Après l’échec de Saint-Cast l’amirauté britannique réfléchit sur les conditions de la guerre amphibie et appuie la publication du Conjunctexpeditions préparé par Molyneux, et présenté en deux volumes, l’un d’étude historique et l’autre de réflexions systématiques sur cette pratique. Il conclut ainsi : « La guerre littorale, quand elle est soigneusement préparée et intelligemment conduite, est une forme de guerre terrible car elle fond comme le tonnerre et l’éclair sur des contrées qui ne s’y attendent pas. » La première application de celle-ci est le débarquement d’Aboukir du 8 mars 1801 : des vagues successives de chalands de débarquement (portant près de5000 hommes), épaulées par des canonnières et navires à bombes, attaquent une plage tenue par 2 500 hommes. Ils parviennent à se maintenir bien qu’ils aient eu 715 tués et blessés. Le second bombardement de Copenhague en 1807 est aussi un succès britannique ; il suit le modèle d’Aboukir en ajoutant une préparation avec des fusées incendiaires élaborées par William Congreve sur le modèle de celles qui avaient été utilisées par l’armée du Mysore contre les forces anglaises.

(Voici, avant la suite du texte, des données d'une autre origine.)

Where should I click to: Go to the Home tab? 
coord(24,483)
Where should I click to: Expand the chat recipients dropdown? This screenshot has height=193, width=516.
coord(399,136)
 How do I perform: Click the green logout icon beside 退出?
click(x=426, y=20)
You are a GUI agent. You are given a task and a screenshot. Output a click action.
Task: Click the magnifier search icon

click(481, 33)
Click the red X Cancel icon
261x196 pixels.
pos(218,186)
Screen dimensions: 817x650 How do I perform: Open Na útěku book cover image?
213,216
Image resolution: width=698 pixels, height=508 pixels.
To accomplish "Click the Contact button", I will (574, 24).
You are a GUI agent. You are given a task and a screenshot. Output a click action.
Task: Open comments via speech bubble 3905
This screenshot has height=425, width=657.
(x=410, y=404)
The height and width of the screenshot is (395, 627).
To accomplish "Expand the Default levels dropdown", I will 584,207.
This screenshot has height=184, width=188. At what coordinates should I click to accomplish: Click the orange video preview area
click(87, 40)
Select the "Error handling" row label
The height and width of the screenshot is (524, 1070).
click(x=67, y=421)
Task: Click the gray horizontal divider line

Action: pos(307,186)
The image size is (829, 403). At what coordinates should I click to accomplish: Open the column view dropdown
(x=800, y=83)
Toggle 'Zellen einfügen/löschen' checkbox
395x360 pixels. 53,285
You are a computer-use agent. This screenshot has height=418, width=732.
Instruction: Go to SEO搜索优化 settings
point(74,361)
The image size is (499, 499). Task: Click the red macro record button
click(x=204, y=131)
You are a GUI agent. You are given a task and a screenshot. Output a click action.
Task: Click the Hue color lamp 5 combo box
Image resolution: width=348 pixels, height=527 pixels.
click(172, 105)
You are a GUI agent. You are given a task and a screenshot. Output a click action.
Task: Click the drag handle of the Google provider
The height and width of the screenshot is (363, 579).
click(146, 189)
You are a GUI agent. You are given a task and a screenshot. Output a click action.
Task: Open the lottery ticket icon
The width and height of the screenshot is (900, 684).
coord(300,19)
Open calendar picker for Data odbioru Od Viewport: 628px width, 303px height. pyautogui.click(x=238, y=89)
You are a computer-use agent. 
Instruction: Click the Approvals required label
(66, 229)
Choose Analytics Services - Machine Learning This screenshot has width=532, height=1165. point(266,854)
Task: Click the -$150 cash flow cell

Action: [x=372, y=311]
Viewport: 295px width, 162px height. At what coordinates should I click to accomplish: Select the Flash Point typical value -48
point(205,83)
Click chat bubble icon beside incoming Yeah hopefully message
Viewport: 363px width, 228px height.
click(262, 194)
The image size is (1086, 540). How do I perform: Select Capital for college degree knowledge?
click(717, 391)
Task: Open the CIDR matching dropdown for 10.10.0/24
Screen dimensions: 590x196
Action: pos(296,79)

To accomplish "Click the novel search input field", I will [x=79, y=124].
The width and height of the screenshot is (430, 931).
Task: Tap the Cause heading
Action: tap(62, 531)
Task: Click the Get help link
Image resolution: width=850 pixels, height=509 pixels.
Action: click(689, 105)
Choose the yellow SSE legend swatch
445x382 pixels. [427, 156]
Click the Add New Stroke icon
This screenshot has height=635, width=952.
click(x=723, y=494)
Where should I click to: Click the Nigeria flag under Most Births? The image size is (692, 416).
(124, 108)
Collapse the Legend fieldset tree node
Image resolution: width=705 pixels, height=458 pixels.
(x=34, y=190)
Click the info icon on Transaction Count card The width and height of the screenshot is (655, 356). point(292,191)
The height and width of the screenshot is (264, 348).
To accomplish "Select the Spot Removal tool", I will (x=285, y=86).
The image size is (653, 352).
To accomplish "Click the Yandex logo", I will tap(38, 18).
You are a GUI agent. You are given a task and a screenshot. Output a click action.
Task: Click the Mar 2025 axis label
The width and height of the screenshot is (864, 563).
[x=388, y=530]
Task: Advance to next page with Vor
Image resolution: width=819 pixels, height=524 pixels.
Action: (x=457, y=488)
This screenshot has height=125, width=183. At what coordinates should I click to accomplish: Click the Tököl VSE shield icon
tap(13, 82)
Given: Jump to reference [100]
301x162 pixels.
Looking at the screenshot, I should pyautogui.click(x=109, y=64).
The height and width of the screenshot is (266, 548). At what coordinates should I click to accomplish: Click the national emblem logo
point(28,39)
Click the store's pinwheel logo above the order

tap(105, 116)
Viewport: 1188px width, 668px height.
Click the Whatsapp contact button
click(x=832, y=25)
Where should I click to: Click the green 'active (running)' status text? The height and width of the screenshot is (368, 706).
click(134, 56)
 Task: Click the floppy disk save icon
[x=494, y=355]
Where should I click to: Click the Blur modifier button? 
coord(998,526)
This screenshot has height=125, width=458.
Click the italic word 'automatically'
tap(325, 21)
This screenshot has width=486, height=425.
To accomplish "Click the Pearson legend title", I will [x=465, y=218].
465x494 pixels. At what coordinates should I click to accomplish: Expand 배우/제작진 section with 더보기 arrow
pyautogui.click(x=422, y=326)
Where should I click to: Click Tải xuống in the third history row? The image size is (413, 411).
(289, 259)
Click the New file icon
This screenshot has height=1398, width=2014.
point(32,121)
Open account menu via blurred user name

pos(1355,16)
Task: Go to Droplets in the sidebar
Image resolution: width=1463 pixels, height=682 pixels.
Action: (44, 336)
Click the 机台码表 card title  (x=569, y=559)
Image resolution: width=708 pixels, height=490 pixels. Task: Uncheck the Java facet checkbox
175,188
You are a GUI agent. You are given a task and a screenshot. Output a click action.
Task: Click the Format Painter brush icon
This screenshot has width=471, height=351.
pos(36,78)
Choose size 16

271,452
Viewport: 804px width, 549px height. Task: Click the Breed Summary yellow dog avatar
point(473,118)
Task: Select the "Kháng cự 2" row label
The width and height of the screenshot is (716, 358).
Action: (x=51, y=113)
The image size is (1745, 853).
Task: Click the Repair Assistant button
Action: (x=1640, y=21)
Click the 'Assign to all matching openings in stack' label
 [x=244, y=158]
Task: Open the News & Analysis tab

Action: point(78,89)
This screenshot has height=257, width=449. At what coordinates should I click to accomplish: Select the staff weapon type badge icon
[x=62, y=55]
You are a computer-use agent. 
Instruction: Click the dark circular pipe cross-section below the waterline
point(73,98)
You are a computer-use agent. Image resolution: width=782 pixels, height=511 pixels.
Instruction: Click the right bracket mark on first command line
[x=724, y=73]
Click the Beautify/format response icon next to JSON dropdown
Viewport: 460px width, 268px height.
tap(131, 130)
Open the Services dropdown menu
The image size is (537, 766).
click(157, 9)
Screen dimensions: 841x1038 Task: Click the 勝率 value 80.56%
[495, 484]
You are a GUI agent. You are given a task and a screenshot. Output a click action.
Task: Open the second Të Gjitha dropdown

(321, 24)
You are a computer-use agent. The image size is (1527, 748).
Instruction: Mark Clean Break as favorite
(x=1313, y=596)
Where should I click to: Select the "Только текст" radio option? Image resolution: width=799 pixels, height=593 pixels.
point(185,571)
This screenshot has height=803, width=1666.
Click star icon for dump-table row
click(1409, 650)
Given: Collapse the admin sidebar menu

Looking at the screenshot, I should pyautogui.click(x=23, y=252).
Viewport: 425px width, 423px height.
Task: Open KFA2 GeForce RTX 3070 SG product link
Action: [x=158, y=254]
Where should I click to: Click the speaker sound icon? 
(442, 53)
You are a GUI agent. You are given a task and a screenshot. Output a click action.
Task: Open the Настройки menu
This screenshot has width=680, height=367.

Mais les puissances menacées par une telle opération amphibie élaborent des défenses. Ainsi lors du siège de Sébastopol de 1854-1855 la tentative de débarquement des Britanniques et des Français les 17 et 18 octobre 1854 est brisée par la défense des batteries russes demeurées intactes malgré une préparation de bombardement, car protégées par des casemates. Les puissances industrielles élaborent une protection de leurs littoraux lorsque ceux-ci sont menacés : les approches sont gardées par des torpilleurs et des sous-marins ; les côtes sont protégées par des batteries d’artillerie et des champs de mines ; les chemins de fer permettent de porter rapidement des renforts vers les rivages attaqués. Aussi dans la seconde moitié du XIXème siècle la guerre des côtes est-elle pratiquée uniquement sur les théâtres coloniaux dont les défenses littorales sont médiocres.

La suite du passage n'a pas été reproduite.